The starting sporulating strain 115 and the mutant derived therefrom were cultured with shaking for 48 hours at 28 ° C in a medium containing 5% sweeteners, 1% dried yeast, 2% Laktino milk powder and 5% calcium carbonate (default pH 7.5). After 48 hours, the cultures were centrifuged and proteolytic activity was determined in the supernatants at pH 7.2 and 1% casein substrate. Proteolytic activity is expressed in tyrosine units (TU / ml).

strain

115

115/6

1st attempt 59,5 51,0

2nd attempt 33.7 39.0

3rd attempt 26.7 28.2

(c) Ability to form thermoresistant disputes

Cultures grown in 30 hours at 30 ° C in mineral medium with 1% glucose and 0.2 mg / ml yeast extract were centrifuged and resuspended to an optical density corresponding to 1 mg / ml dry matter in sporulation medium of the following composition MgSO 4 .7 I 4 O 0.5 mM; K i HPO 10 10 mM; CaCl 3 0.3 mM; sodium acetate 5 mM; sodium succinate 2 mM; pH 7.2.

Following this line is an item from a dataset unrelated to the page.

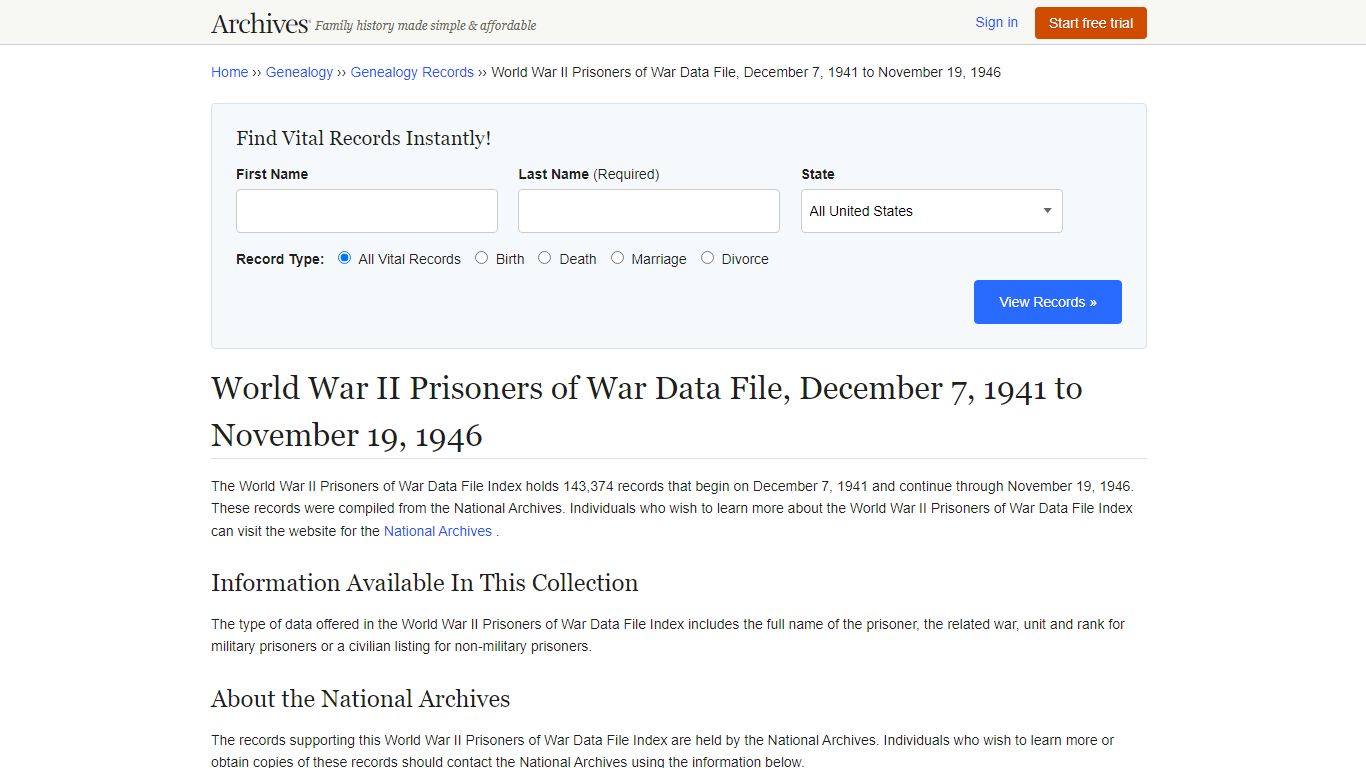Click the page title heading
The width and height of the screenshot is (1366, 768).
(x=646, y=411)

The cultures were then incubated for 48 hours at 28 ° C with shaking. Content thermoresistant spores was determined vyočkováním samples inactivated for 15 minutes at 75 ° C on Nutrient Agar Difco number of colonies formed after dilution 0-10 ^-? was detected after 24 hours. In parental culture (115), the presence of 2.3χ10 ⁴ θ thermoresistant spores was detected in 1 ml.

No thermoresistant spores were detected in the mutant culture. Neither microscopic examination of mutants in cells revealed spores. In an experiment in production sweetening medium (see b) the parental strain produced 2.9x10 thermoresistant spores after 48 hours

Q in 1 ml (from 1.7x10 6 cells / ml). The mutant did not create thermoresistant disputes.

The mutant of the invention can be used for the industrial production of exocellular proteases useful, for example, for the preparation of washing powders as well as for the hydrolysis and removal of various proteinaceous materials.

Claims (1)

The bacterial strain Bacillus subtilis CCM 3,853 without thermoresistant spores synthesizing exocellular proteases.